■ インターネットの新地平
インターネットは、タブレットPCやスマートフォンなどのモバイルインターネットとして急速な普及拡大を遂げ、いまや体温・血圧・脈拍などの生体信号を取得・活用できるスマートウォッチ、視覚でとらえる現実世界に情報が上書きされるスマートメガネといったウェアラブルへと展開している。モバイルインターネットやウェアラブルは、いずれも日本が最初に生み出した発想・技術であるが、現時点ではグーグルやアップルが実用化で先行しているのが残念なところである。
さらにウェアラブルから、血糖値測定で糖尿病の病状管理が常時できるスマートコンタクトレンズや人工網膜などのインプランタブル(埋め込み型)へと変化し、身体健常者の機能を補強するだけでなく例えば脊髄損傷を補完するなど身体障害の機能回復にも有効である。これらは、脳から機械や筋肉へ直接指令を出す神経系統との結合に進み、最終的には、人間の身体・臓器を機械に置き換えるサイボーグ化を現実のものとすることになると思われる。
■ スマートグリッドが切り拓くIoTの世界
また、電力網と情報網とを束ねたスマートグリッドのもとでは、現在、電力網に接続している電機機器はすべてインターネットに接続可能となる。この結果、スマートハウス、スマートメーター、スマートカーなどが登場し、インターネットの従来機能であるメールやSNSといった人と人とのコミュニケーションに加え、人と物、物と物とのコミュニケーションというIoT(Internet of Things)の世界が出現し、“無限台”のスマート◯◯が、スマートグリッド端末としてつながっていくことになる。
IoTは、消費電力の見える化に始まり、ディマンド・レスポンス(電気の需要側も対応する蓄電・売買電システム)、スマート◯◯の使用状況のモニタリングによる高齢者の見守り機能などが段階的に実用化されてくるが、新たな段階を迎えるには、ビッグ・データの解析技術の進展が不可欠である。顧客を年齢・性別・年収・購買履歴等の属性情報の分析という段階(ビッグ・データ1.0)から、行動履歴・生活パターン・SNSのコメントなどを解析して、意味そのものを理解する段階(ビッグ・データ2.0)へと進み、その解析手法は人間の神経細胞のようにつながり解析を行うニューラルネットワークへ、さらには人工知能(AI)へと進化していく。

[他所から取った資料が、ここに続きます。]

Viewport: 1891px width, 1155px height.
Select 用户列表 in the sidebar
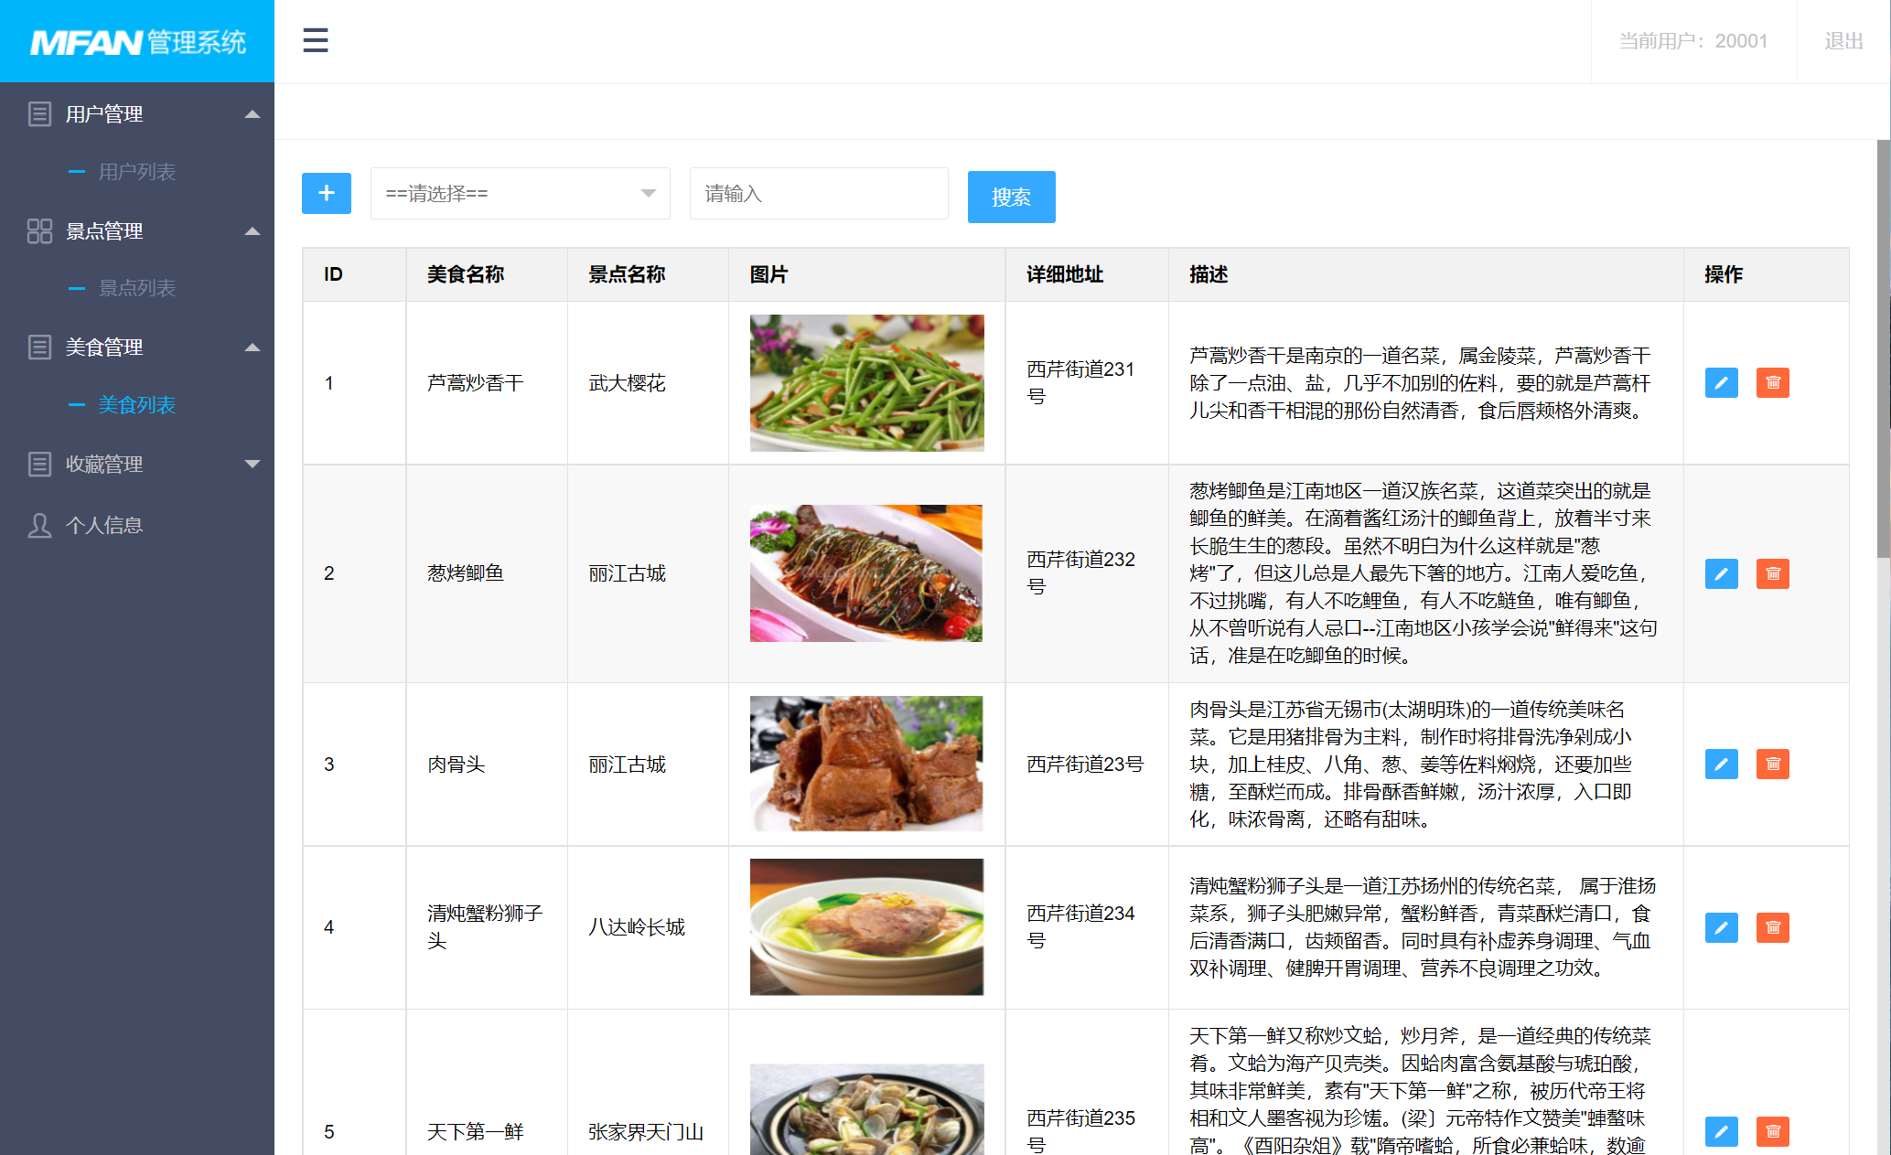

米国では、DARPA(国防高等研究計画局)、OSTP(ホワイトハウス科学技術政策局)などの政府機関、グーグルとNASAの共同研究所設立など、官民が連携し巨費を投じて人工知能(AI)を使ったビッグ・データ関連の最新技術の研究開発に取り組んでいるが、日本も後れを取らずに研究開発に邁進してほしい。
※本稿は「経団連昼食講演会」(6月8日)の講演を要約したものです。